## EXERCISE INSTRUCTIONS
1. In the passage on M-dwarf planets, give everything from "Planets so close" down to "possibility of life." again, with "hemispheres" replaced by "halves".
2. According to the passage on M-dwarf planets, what orbital resonance is Mercury in around the sun?
3. List every specific celestial body in our solar system that the passage on M-dwarf planets mentions.

When looking for exoplanetary homes for life, planets around M-type stars show a lot of potential. Although these dwarf stars are smaller and less luminous than our sun, their lifespans are much longer. A dimmer star means that the potential habitable zone (HZ) is much closer in to the star. Whereas Earth orbits 1 AU (roughly 93 million miles) from the sun, the HZ around an M-dwarf is anywhere from one tenth to even a few hundredths of that distance. Planets this close to their stars have shorter orbital periods, making them easier to find by our current planet-hunting methods.

Planets so close to their stars are more likely to fall into orbital resonances with their star. In its most extreme case, this means tidal locking, where the planet makes one rotation per orbit, as the moon does around the Earth, resulting in permanent day and night hemispheres on the planet. This leads to extreme heat and cold, although there has been research indicating that heat transfer through the atmosphere and a greenhouse-friendly atmosphere could make tidally locked planets less hostile to the possibility of life.

A less extreme example is a 3:2 resonance, where the planet makes three rotations for every two orbits. (Click through for a helpful .gif.) Mercury is in a 3:2 rotation around the sun. Each Mercury year consists of one and a half Mercury days. Mercury, of course, lacks an atmosphere and has a temperature range from 100 – 700 C, so it’s not exactly hospitable. A 3:2 planet around an M star, though, would not be so intensely hot.

Temperature isn’t the only criterion for habitability. Starlight brings more than heat – at least on Earth, the sun’s energy also provides the basis for the food chain, via photosynthesis. Although photosynthesis isn’t necessarily a requirement for life on a planet, it is essential to the biosphere of Earth. This paper investigates the possibility for photosynthetic life to exist on a planet in a 3:2 orbital resonance, where long days are paired with long nights that could starve photosynthetic life out of existence.

## LISTING

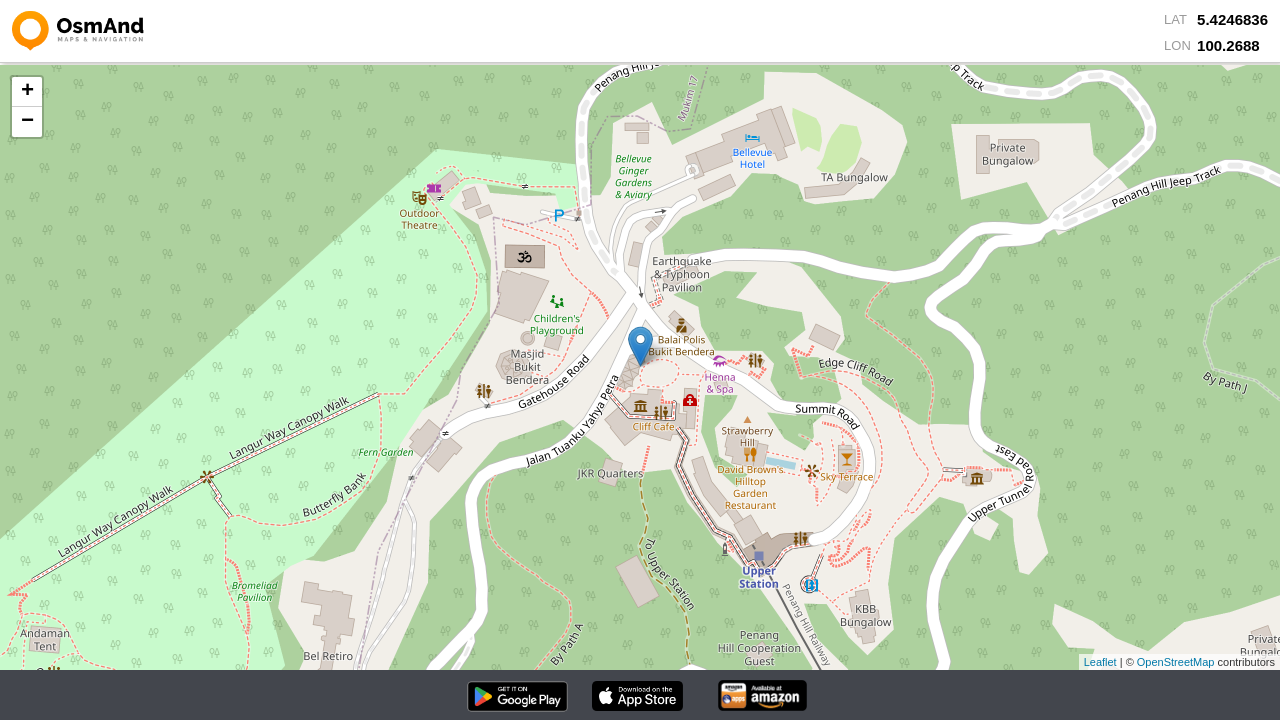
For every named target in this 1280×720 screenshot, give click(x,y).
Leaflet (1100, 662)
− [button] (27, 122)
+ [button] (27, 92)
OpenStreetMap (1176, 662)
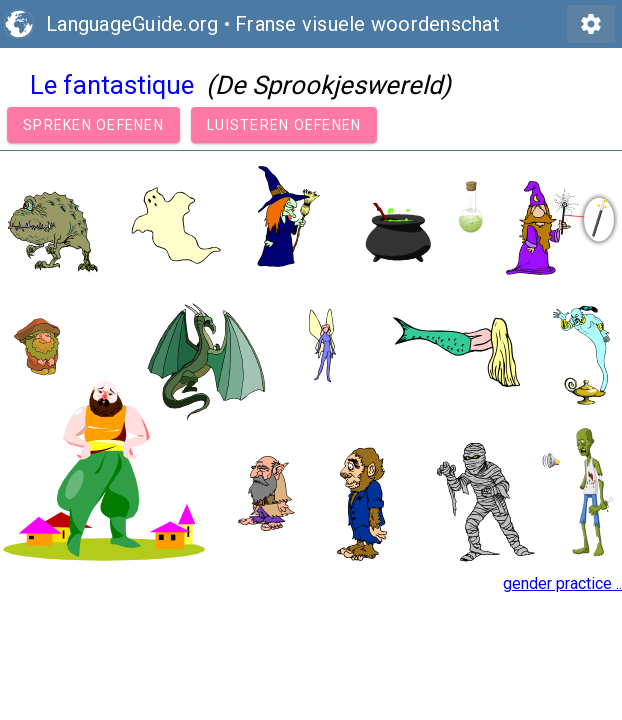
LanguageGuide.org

--

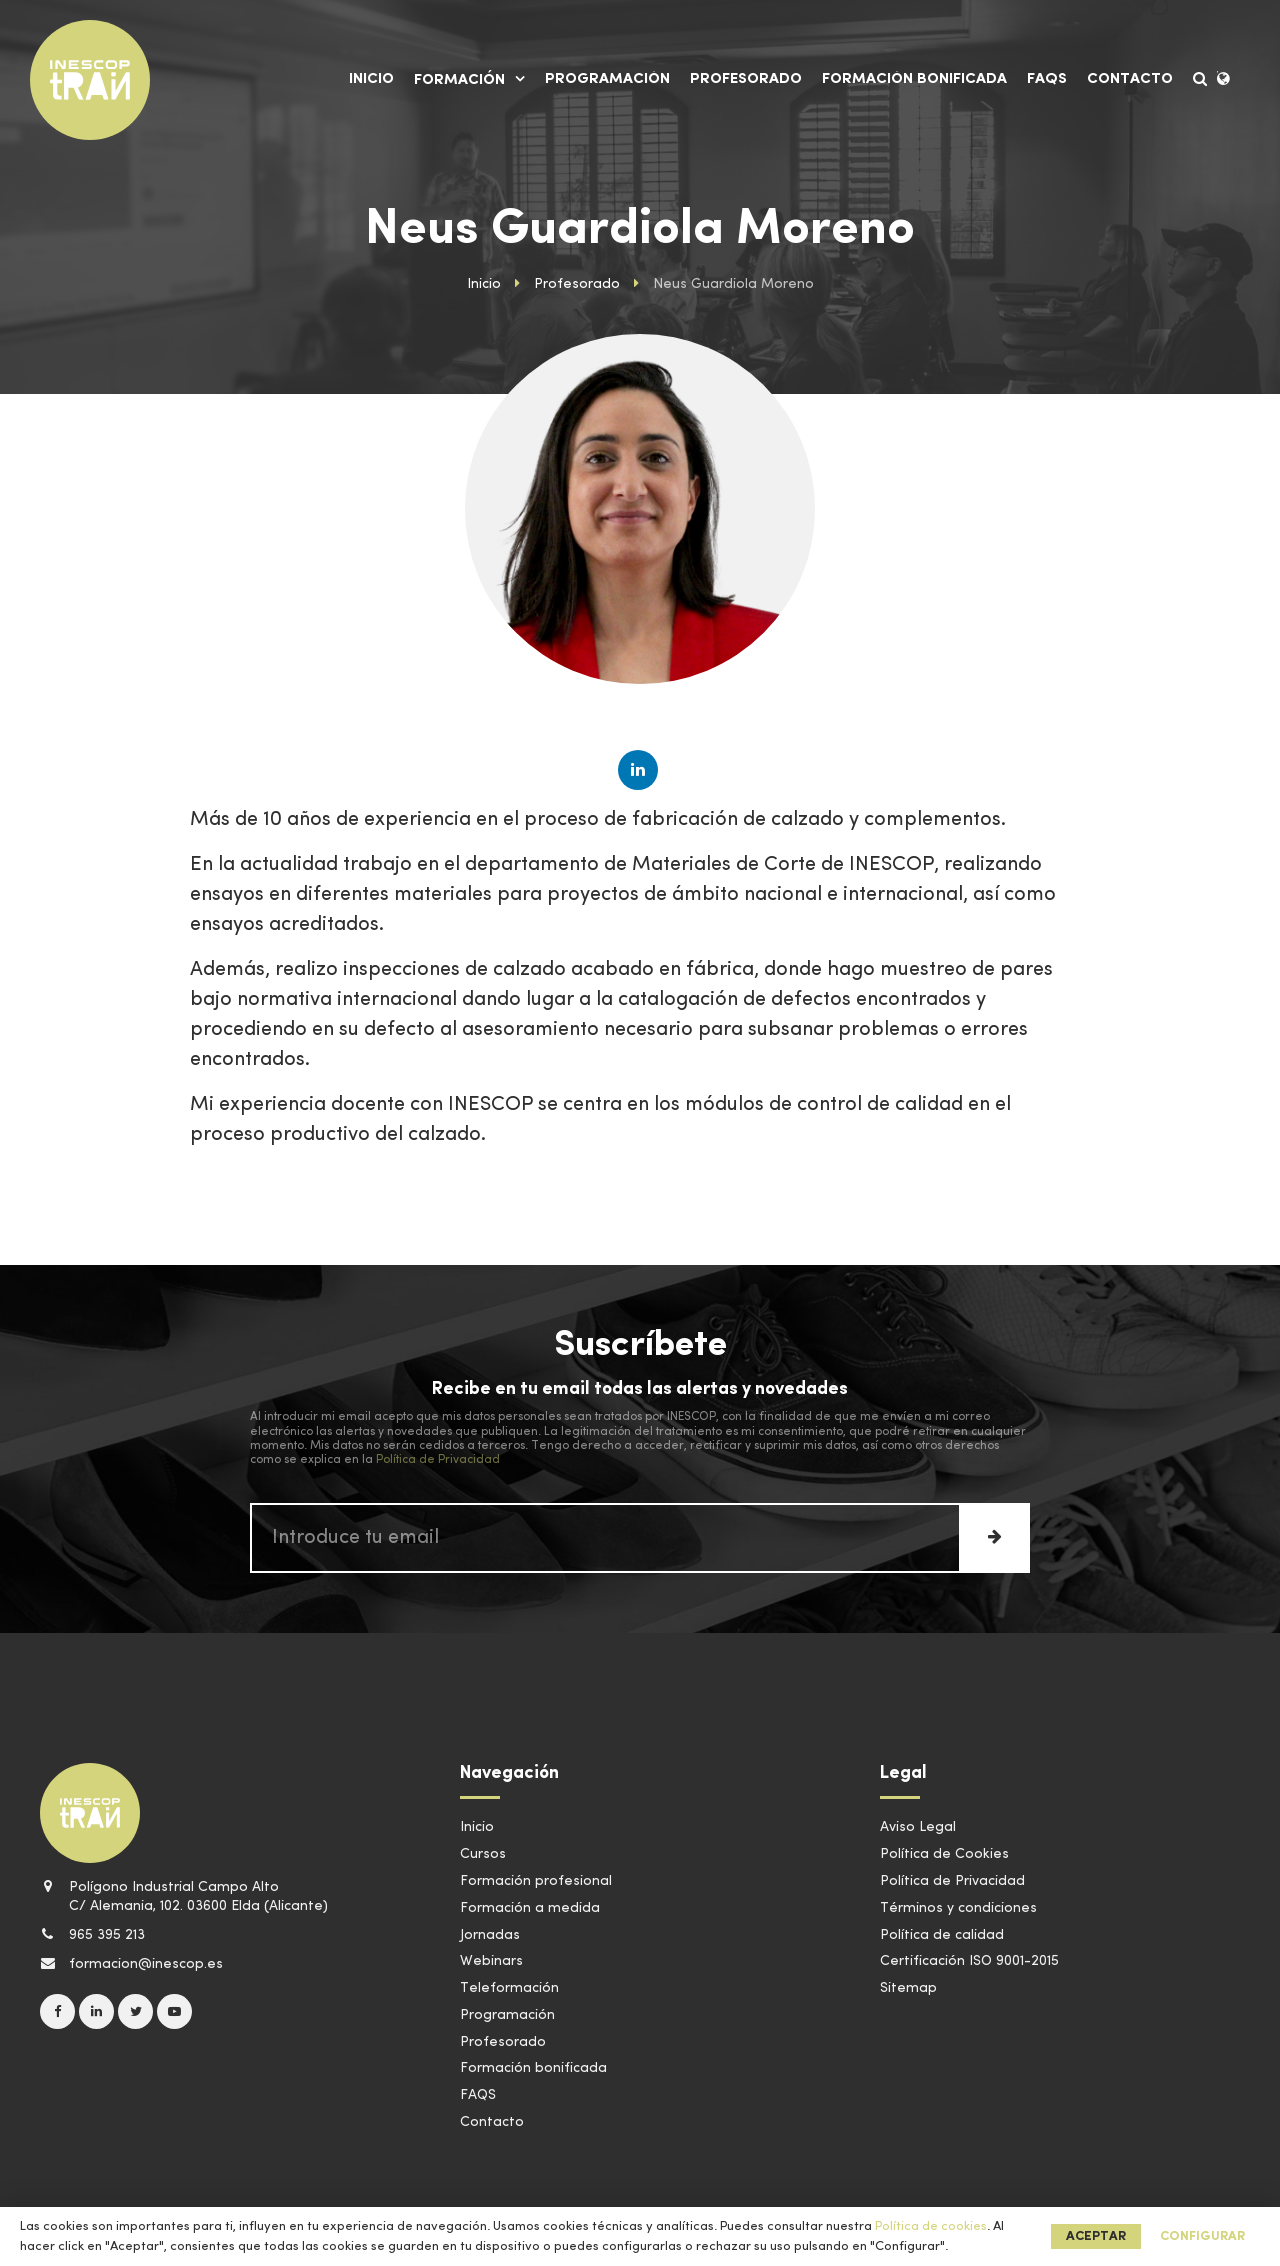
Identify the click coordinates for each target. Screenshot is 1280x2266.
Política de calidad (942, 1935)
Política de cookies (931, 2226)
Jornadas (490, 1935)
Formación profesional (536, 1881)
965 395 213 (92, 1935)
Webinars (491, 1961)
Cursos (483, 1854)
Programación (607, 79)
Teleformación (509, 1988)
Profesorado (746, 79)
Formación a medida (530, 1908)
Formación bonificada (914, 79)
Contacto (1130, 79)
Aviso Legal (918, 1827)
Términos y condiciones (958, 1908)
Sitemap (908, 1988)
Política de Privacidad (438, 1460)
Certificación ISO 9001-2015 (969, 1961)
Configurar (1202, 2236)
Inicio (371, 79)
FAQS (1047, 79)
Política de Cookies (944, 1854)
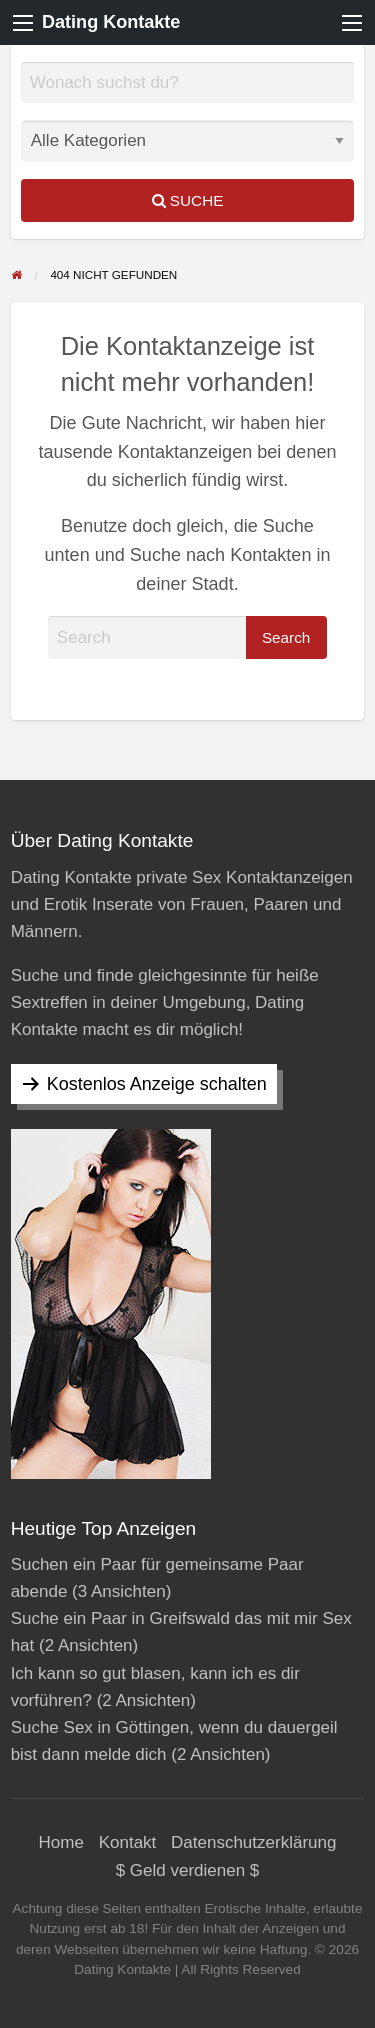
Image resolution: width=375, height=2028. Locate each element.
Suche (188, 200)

## THE ANSWERS
1.
Planets so close to their stars are more likely to fall into orbital resonances with their star. In its most extreme case, this means tidal locking, where the planet makes one rotation per orbit, as the moon does around the Earth, resulting in permanent day and night halves on the planet. This leads to extreme heat and cold, although there has been research indicating that heat transfer through the atmosphere and a greenhouse-friendly atmosphere could make tidally locked planets less hostile to the possibility of life.

2. Mercury is in a 3:2 rotation around the sun.

3. Earth, the sun, the moon, Mercury